Biden croyait avoir une relation étroite avec Israël et était en fait réticent à faire pression sur Israël alors que celui-ci exerçait des représailles contre le Hamas pour son massacre du 7 octobre 2023 de près de 1 200 personnes en Israël, l’événement qui a déclenché la guerre. Le président a été critiqué par les démocrates pour ne pas avoir fait suffisamment d’efforts pour mobiliser l’aide américaine afin de contenir Israël.

Makovsky de JINSA a déclaré que Trump associe systématiquement les contraintes qu’il impose à Israël à des avertissements selon lesquels il est prêt à libérer la puissance israélienne si ses ennemis ne restent pas en retrait.

« L’une des choses les plus importantes qu’il a dites ici est que si le Hamas n’accepte pas cet accord ou ne le respecte pas, il soutiendra Israël pour qu’il fasse tout ce qu’il doit faire », a déclaré Makovsky, faisant référence au cessez-le-feu négocié par Trump dans la guerre à Gaza.

Dans la mesure où Netanyahu a exprimé son mécontentement face aux tensions entre Israël et la faction de l’administration Trump dirigée par Vance qui cherche à faire reculer les alliances militaires américaines, y compris avec Israël, cela s’est fait par le biais de fuites.

Le programme satirique israélien « Eretz Nehederet » a remarqué la différence dans les approches de Netanyahu envers Biden et Trump et a dépeint la semaine dernière Netanyahu comme un suppliant de Trump, qui a été dépeint comme un empereur romain. « Donald Trump est empereur ! » Netanyahu danse et chante dans le sketch. « Si vous voulez des excuses [Qatar] vous l’avez compris !

Le plaidoyer en faveur du « pas de lumière du jour » entre Israël et les États-Unis remonte à plusieurs décennies et est devenu un problème au cours de la première année du mandat d’Obama, lorsque les dirigeants juifs ont supplié le nouveau président de maintenir la pratique consistant à garder les critiques privées.

La campagne de la Coalition juive républicaine pour la communauté juive au nom de Trump l’année dernière a mis en avant cette expression. Le RJC n’a pas renvoyé de demande de commentaires sur cette histoire.

Certains conservateurs pro-israéliens se méfient de ce qu’ils considèrent comme une distance entre les Républicains et Israël, même s’ils veillent à ne pas blâmer Trump. Mark Levin, l’expert juif de Fox News, a fustigé le mois dernier les initiés de la Maison Blanche qui ont critiqué Netanyahu pour ses relations avec des mouvements conservateurs comme Tucker Carlson, qui critiquent Israël.

« Ils sapent le président », a déclaré Levin à propos des responsables qui ont divulgué à la presse leurs critiques de Netanyahu. « Ils mènent une campagne de propagande. Pas un mot de la part des initiés sur un seul groupe terroriste ou pays terroriste. Juste Israël et Netanyahu. C’est un scandale. »

Pourtant, la lumière du jour continue de se glisser dans cette relation – et certains de ses représentants sont des conservateurs juifs qui ont été jusqu’à présent parmi les plus ardents défenseurs d’Israël.
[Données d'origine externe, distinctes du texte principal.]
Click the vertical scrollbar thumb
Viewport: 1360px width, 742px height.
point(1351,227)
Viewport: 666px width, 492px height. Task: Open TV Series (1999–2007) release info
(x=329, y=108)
Des personnalités comme Yoram Hazony, le philosophe israélo-américain proche de Vance, ne critiquent pas Netanyahu, mais ils critiquent sans vergogne les législateurs israéliens pour avoir mis en danger les liens naissants entre Israël et les pays arabes.
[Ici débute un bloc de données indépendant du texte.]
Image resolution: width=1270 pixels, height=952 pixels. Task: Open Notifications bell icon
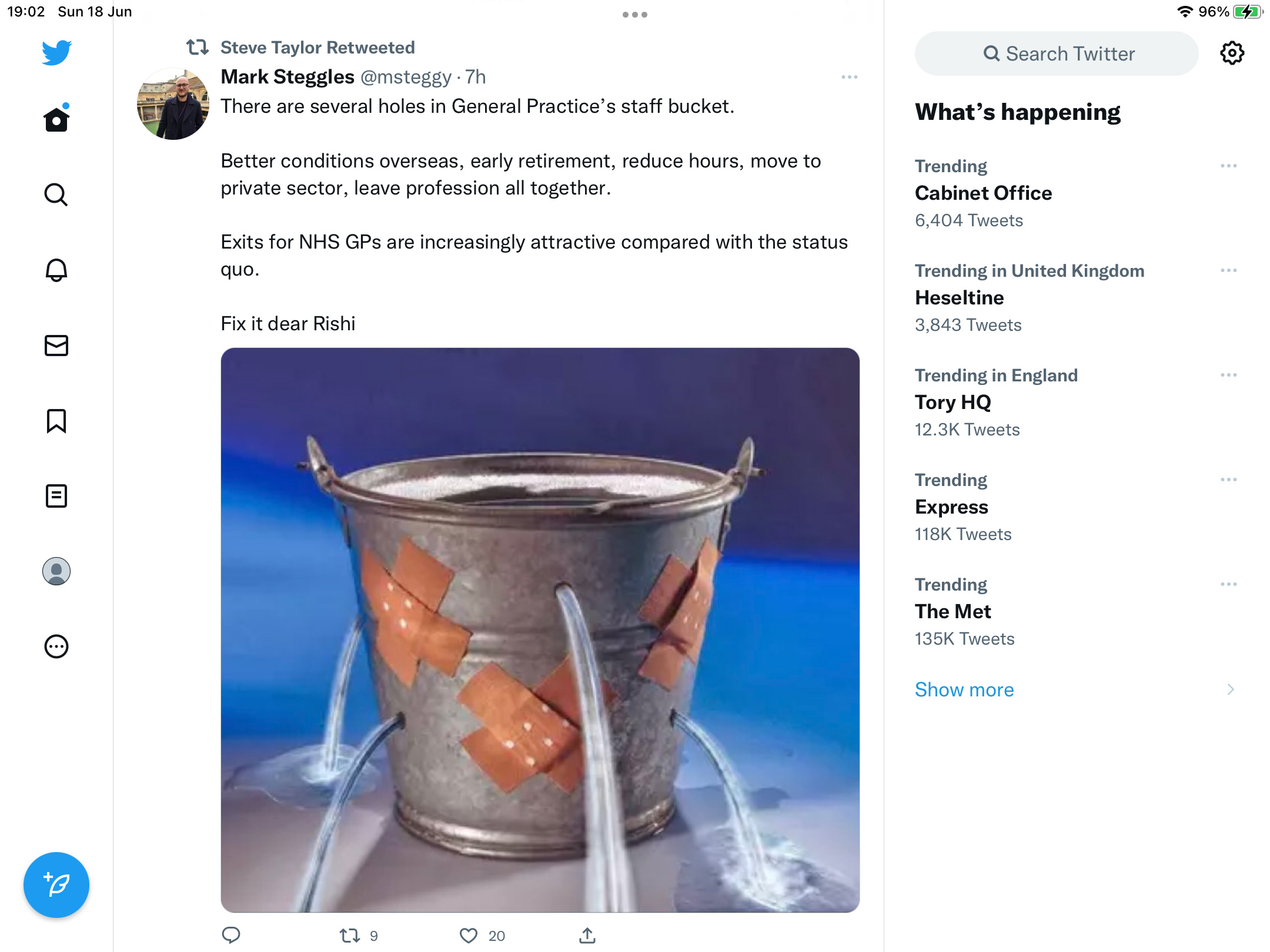click(56, 270)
« Le président Trump, le vice-président Vance et Netanyahu lui-même ont tout à fait raison de penser que ce comportement du parlement israélien est irresponsable, insultant et ennuyeux – et de le dire en termes forts afin que les Saoudiens ne se contentent pas d’annoncer que l’accord est rompu et de s’en aller », a déclaré Hazony la semaine dernière.

Joel Pollak, rédacteur en chef du journal Breitbart News, qui soutient Trump, a déclaré dans un article que le rôle de Trump était de protéger Netanyahu alors que le Premier ministre israélien luttait pour contenir l’extrême droite.

« Si Israël ne parvient pas à arrêter ses fanatiques – dont certains considèrent l’État israélien comme illégitime – il ne survivra pas », a écrit Pollak. « Pourtant, les dirigeants israéliens, y compris Netanyahu, ont eu du mal à maîtriser cette frange – en particulier parce que la menace existentielle posée par le terrorisme rendait les forces de l’ordre internes politiquement tendues. »

Trump, a déclaré Pollak, « fait clairement savoir qu’il y aura un coût diplomatique élevé s’il cède à la marge ».